他手指劃過蒙上灰塵的車窗,打開車門,鑽進去,剛發動引擎,望見騎樓底下有賣香菸的小攤子,摸摸口袋,只剩一個扁㿜的香菸紙盒,便下車去買菸。順便在水果攤買了一粒五爪蘋果。再拉開車門時,他剛咬在嘴裏的菸,險些掉到地下。
曾引起遐思的女人,好端端地坐在副駕駛的位置,靜靜地朝他微笑。她化的粧是很 現代的,朱紅的唇,同蘋果一個顏色;眼影和衣著一致,也是藍的,在燈光下,微微閃著光芒。

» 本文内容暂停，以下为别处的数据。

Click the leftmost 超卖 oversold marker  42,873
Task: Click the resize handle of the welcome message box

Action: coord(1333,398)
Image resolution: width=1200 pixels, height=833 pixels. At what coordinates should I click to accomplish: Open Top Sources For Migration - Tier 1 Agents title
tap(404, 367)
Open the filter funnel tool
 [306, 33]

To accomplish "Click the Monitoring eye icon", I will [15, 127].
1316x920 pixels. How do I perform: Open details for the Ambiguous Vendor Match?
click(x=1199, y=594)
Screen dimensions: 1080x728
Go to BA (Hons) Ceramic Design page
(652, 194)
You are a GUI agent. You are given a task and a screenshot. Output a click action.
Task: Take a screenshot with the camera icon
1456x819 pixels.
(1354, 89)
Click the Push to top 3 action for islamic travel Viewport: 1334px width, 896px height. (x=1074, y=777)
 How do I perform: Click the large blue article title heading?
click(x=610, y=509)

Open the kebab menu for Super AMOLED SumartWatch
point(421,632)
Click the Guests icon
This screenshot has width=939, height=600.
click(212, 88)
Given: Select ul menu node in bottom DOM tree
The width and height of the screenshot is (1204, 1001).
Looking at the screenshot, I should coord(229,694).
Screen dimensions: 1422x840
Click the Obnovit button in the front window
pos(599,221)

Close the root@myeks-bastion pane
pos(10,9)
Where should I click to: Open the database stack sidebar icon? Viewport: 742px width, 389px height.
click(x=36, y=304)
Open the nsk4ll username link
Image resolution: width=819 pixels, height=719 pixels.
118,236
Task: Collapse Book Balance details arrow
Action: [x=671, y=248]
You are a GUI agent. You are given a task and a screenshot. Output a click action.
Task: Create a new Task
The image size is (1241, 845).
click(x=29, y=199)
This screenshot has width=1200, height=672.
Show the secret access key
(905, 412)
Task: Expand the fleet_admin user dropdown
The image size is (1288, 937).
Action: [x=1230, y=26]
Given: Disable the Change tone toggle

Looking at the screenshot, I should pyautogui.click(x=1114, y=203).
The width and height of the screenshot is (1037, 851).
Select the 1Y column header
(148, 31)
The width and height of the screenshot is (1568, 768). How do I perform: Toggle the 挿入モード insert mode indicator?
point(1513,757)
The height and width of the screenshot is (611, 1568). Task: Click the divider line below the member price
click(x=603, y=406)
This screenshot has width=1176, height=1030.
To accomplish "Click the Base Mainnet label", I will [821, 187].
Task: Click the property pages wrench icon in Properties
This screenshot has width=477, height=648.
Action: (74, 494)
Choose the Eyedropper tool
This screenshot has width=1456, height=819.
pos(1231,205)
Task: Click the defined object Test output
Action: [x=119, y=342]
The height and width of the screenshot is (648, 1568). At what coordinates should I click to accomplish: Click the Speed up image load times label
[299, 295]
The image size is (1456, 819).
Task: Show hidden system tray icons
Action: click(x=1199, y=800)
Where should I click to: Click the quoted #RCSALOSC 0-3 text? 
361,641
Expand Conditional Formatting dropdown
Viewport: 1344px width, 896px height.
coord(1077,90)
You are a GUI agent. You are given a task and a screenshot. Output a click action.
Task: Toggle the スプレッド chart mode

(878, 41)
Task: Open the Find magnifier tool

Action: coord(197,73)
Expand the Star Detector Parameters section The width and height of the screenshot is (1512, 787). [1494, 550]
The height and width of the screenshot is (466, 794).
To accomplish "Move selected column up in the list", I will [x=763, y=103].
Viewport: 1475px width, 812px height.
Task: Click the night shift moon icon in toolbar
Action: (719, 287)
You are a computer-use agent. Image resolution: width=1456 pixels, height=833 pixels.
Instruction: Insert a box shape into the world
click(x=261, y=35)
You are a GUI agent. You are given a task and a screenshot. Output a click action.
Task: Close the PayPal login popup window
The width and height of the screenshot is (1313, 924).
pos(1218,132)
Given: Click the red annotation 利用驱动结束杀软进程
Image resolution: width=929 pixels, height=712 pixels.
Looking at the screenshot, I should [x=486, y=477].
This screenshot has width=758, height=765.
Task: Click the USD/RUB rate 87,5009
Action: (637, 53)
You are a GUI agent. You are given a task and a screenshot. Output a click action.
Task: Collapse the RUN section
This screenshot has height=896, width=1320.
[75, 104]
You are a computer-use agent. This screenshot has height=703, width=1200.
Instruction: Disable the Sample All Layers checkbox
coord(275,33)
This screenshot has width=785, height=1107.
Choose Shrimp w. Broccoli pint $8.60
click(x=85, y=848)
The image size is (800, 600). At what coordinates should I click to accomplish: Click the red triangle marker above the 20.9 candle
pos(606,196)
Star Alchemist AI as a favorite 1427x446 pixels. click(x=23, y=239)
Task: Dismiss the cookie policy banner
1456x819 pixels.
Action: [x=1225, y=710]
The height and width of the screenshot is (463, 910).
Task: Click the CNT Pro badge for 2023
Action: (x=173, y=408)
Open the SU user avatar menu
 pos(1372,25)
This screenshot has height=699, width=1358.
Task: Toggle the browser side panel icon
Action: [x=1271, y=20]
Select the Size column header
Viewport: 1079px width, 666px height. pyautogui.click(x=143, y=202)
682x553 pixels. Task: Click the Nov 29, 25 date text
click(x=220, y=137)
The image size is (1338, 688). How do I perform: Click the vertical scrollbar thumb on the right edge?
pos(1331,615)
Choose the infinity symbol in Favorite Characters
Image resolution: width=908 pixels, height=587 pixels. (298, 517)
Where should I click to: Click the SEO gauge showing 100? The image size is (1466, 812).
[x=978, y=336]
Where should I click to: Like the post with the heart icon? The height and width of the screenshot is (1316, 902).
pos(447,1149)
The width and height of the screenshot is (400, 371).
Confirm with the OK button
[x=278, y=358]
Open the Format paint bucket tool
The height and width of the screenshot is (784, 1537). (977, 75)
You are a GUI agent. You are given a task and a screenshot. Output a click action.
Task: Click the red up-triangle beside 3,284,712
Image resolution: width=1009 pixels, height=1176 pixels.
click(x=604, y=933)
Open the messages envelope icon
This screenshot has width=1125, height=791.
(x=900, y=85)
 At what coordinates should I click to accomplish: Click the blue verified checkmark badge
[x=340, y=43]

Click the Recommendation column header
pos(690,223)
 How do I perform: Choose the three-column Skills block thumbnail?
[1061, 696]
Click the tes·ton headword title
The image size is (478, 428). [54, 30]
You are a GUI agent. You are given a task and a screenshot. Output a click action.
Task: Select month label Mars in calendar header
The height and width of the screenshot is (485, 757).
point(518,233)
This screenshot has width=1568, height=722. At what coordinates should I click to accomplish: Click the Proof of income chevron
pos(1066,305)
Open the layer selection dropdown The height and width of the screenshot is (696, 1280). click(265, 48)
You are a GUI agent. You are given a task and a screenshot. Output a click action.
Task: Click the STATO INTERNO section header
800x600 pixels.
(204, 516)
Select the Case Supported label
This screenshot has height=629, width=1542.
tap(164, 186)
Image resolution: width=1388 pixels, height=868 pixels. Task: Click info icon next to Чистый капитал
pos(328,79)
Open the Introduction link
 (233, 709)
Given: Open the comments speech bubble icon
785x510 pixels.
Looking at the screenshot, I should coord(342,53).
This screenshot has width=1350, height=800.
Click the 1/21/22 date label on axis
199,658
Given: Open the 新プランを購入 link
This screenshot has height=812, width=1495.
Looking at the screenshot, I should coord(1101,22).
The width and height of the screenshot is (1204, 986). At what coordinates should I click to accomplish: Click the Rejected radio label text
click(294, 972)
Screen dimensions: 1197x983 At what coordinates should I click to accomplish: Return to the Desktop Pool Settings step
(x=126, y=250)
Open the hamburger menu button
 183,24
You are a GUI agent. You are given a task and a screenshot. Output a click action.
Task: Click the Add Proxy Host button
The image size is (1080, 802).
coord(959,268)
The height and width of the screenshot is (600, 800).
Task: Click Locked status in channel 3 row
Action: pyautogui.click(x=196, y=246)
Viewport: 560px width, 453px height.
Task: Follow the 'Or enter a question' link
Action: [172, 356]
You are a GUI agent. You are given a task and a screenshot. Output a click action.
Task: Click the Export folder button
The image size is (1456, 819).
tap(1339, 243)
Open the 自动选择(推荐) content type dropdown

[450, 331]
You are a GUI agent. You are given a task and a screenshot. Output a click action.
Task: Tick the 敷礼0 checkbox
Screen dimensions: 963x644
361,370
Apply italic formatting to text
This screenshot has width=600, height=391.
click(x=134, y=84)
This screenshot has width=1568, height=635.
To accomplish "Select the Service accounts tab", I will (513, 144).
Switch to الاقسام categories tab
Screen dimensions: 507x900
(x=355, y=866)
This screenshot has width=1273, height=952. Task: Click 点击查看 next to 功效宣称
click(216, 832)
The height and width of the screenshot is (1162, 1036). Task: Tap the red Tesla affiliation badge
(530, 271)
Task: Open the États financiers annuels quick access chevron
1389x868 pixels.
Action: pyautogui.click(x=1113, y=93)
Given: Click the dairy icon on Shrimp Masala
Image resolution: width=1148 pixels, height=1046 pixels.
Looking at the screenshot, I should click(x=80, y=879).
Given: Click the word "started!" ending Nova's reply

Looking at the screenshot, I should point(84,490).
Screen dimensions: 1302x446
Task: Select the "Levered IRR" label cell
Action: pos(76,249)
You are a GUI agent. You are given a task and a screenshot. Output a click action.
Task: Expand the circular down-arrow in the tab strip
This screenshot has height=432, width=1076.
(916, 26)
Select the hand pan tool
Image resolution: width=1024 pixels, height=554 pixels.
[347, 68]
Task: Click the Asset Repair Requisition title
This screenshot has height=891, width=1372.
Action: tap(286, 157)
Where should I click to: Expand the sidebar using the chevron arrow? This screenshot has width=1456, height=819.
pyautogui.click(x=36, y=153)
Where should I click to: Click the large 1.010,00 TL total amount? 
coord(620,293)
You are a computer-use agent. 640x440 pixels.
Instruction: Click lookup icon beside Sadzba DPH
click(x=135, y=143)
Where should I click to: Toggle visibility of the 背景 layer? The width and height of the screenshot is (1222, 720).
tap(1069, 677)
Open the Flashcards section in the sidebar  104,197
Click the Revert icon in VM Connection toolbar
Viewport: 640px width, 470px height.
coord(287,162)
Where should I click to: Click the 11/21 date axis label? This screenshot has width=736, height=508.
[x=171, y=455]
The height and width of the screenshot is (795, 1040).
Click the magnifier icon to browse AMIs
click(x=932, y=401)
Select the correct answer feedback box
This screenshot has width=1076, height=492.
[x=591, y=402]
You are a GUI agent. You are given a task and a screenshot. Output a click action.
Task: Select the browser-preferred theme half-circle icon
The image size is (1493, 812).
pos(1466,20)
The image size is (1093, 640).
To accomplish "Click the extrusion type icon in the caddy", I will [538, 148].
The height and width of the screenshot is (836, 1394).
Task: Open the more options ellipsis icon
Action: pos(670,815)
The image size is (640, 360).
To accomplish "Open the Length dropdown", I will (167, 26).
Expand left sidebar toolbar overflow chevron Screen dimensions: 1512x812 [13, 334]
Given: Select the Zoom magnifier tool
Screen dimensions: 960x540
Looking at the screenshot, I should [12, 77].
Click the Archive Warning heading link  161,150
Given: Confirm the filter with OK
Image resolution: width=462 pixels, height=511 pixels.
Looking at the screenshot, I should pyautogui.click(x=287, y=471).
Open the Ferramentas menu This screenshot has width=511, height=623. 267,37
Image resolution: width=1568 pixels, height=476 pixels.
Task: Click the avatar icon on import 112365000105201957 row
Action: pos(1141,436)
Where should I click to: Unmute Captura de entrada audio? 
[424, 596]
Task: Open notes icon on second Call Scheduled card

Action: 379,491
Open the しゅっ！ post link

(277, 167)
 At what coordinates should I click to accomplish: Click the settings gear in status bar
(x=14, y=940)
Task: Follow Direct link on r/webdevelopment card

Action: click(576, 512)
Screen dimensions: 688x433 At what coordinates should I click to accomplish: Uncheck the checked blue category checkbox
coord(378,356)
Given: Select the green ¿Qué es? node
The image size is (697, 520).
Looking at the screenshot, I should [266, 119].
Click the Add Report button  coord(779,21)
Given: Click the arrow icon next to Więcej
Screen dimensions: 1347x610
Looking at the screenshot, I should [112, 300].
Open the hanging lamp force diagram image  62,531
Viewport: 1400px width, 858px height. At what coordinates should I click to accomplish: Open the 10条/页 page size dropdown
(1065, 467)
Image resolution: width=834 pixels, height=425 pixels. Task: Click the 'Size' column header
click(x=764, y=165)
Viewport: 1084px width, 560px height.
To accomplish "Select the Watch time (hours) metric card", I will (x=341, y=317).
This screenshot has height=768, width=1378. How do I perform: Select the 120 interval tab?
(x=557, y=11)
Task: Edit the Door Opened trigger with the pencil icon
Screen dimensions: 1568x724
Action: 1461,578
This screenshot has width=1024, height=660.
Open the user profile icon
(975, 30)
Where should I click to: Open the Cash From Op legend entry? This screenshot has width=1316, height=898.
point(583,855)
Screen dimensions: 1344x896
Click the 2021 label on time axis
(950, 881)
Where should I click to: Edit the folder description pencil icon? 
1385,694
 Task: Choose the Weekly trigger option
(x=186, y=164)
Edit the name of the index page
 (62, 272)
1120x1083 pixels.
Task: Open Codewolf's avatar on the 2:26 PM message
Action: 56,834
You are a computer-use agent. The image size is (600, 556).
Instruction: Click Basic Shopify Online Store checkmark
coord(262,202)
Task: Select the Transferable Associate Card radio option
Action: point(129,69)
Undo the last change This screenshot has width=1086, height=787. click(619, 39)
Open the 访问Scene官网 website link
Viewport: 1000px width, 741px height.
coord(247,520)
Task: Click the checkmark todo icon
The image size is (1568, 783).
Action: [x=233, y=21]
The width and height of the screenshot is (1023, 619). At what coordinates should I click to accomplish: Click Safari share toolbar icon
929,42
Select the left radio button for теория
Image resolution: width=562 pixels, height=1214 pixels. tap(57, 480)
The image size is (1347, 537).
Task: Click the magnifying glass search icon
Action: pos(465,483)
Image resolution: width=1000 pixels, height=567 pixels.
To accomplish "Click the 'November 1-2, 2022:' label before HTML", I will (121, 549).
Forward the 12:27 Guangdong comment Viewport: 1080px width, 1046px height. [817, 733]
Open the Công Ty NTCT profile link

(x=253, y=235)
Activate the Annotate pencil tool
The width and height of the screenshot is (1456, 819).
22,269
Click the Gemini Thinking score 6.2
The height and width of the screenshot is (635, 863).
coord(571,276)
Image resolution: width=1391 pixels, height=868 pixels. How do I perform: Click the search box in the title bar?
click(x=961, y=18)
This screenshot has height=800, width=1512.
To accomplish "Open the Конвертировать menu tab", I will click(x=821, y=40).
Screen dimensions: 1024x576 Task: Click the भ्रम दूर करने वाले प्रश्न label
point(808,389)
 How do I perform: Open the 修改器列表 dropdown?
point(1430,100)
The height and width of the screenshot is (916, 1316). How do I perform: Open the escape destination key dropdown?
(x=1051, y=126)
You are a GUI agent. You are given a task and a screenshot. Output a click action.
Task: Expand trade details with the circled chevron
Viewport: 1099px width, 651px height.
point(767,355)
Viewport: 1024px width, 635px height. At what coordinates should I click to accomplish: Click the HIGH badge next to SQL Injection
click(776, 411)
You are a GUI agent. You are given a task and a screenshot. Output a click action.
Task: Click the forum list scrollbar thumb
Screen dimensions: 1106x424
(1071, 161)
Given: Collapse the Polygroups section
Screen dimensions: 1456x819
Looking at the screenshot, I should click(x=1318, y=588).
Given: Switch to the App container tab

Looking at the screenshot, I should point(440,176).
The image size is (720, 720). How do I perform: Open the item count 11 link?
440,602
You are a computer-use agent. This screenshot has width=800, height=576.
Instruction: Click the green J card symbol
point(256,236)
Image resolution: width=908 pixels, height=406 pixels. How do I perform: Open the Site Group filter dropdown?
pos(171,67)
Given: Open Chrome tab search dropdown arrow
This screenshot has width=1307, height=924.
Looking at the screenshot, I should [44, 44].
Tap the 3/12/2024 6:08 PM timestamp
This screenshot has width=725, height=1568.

文誠正要發問。她已伸手把打火機送到眼前,咔一聲打燃小小的、藍色的火焰。文誠點著菸,鑽進狹隘的車內。
『妳不是在等人嗎?』
『等到了。』
『誰?』文誠注視窗外。賣菸的老頭正注視著他。
她放浪地笑起來,伸手取走文誠嘴含的香菸,吸了兩口,又放回文誠嘴裏。文誠的唇,覺到沾留在濾嘴的口紅味道。他先是一陣臊熱,繼而一股艷遇特有的快感,立即注滿全身。他想到韻心一再以身孕爲由而拒絕歡愛,心裏立即有了決定。
他把紅通通的蘋果遞給她,她大方地接過去,咬了一口,發出清脆甜美的聲音。
『好吃!』
她讓文誠也咬一口蘋果,文誠贊同地點了點頭,發動引擎,把車子駛上馬路的脊背,朝與家相反的方向馳去。
城市的廣告、霓虹燈並未因節約能源的呼籲而減去一分嫵媚的光彩。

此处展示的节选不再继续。